Re: PG performance in high volume environment (many INSERTs and lots of aggregation reporting) - Mailing list pgsql-performance

From Merlin Moncure
Subject Re: PG performance in high volume environment (many INSERTs and lots of aggregation reporting)
Date
Msg-id b42b73150901280955r7f1ba554l323c84dc50696bfb@mail.gmail.com
Whole thread Raw
In response to PG performance in high volume environment (many INSERTs and lots of aggregation reporting)  (Phoenix Kiula <phoenix.kiula@gmail.com>)
List pgsql-performance
On 1/28/09, Phoenix Kiula <phoenix.kiula@gmail.com> wrote:
> [Ppsted similar note to PG General but I suppose it's more appropriate
>  in this list.
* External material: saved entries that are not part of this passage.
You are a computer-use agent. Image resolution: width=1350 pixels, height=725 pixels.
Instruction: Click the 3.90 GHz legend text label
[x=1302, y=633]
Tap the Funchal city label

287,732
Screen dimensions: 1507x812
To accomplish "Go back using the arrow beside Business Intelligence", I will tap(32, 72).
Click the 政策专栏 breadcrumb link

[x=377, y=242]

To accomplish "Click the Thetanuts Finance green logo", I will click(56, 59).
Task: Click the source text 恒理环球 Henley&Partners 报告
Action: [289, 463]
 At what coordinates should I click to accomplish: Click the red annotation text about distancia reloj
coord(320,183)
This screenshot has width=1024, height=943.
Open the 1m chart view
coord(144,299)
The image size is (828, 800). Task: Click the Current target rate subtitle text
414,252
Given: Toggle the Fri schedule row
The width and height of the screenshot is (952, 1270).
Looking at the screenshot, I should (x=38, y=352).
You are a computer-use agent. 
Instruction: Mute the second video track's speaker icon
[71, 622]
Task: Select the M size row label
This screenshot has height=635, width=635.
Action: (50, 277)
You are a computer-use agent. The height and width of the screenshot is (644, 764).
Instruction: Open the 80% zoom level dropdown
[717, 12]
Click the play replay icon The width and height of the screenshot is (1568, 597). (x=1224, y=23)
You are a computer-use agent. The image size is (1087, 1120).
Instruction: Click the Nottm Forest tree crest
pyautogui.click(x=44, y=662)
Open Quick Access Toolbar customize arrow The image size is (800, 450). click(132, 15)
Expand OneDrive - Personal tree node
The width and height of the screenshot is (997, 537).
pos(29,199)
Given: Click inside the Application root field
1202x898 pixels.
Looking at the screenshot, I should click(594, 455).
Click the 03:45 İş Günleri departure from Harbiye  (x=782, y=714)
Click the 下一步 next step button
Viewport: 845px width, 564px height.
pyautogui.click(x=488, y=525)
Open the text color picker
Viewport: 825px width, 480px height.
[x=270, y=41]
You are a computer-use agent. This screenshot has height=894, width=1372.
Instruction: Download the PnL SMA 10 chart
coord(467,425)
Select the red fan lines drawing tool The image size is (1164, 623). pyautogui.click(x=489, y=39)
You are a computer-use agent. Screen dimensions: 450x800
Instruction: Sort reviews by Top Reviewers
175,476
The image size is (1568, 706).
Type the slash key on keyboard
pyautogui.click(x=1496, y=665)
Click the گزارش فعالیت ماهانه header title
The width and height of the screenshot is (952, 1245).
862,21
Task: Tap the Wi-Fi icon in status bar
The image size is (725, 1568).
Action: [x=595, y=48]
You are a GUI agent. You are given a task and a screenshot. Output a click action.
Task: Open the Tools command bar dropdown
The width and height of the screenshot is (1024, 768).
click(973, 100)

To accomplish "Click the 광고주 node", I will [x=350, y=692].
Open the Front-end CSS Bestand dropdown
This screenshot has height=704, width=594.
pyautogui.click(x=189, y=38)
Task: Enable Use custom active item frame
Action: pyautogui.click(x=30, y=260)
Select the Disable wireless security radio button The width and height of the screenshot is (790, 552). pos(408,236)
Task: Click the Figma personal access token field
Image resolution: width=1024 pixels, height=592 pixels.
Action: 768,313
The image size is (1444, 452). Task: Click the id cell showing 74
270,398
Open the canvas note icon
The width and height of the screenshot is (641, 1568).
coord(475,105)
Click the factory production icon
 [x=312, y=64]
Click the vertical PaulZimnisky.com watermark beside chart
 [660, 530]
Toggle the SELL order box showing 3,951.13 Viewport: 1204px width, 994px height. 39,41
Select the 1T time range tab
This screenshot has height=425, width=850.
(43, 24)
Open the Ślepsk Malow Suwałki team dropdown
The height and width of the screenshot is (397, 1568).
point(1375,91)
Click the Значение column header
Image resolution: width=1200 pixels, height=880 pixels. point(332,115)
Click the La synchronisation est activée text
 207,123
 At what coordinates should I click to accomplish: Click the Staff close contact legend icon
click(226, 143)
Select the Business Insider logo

Apologies for cross-posting.]
>
>  Hi. Further to my bafflement with the "count(*)" queries as described
>  in this thread:
>
>  http://archives.postgresql.org/pgsql-general/2009-01/msg00804.php
>
>  It seems that whenever this question has come up, Postgresql comes up
>  very short in terms of "count(*)" functions.
>
>  The performance is always slow, because of the planner's need to guess
>  and such. I don't fully understand how the statistics work (and the
>  explanation on the PG website is way too geeky) but he columns I work
>  with already have a stat level of 100. Not helping at all.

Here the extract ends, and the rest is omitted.